Daisy is not as great as Gatsby thinks she is. First, he has inflated her in his mind to such mythic proportions that no real woman could possibly live up to his expectations. Nick notes this on the afternoon that Daisy and Gatsby are finally reunited after five years:
Almost five years! There must have been moments even that afternoon when Daisy tumbled short of his dreams--not through her own fault, but because of the colossal vitality of his illusion. It had gone beyond her, beyond everything.

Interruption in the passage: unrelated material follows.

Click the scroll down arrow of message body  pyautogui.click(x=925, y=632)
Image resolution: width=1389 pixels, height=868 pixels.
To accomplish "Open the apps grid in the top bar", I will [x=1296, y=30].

Second, even if Gatsby had not built Daisy up in his mind as the symbol of all his desires, she simply was not a person of great character. She was weak. Near the end, after her flirtation with Gatsby, she went back to Tom, despite all his adulteries. As Nick puts it:
the dead dream ... slipped away ... whater intentions, whatever courage she [Daisy] had had, were definitely gone.
At the end of the novel, Daisy lets Gatsby take the blame for running over Mrytle, even though she was the one driving his car.
Finally, she doesn't show up for Gatsby's funeral, even though he arguably laid down his life for her. Nick writes:
They were careless people, Tom and Daisy--they smashed up things and creatures and then retreated back into their money ...
The novel might show Daisy to be unworthy, but it both exalts and critiques the idea of having a dream: in fact, such dreams, for better or for worse, are at the heart of what America is and has always been, Nick Carraway maintains.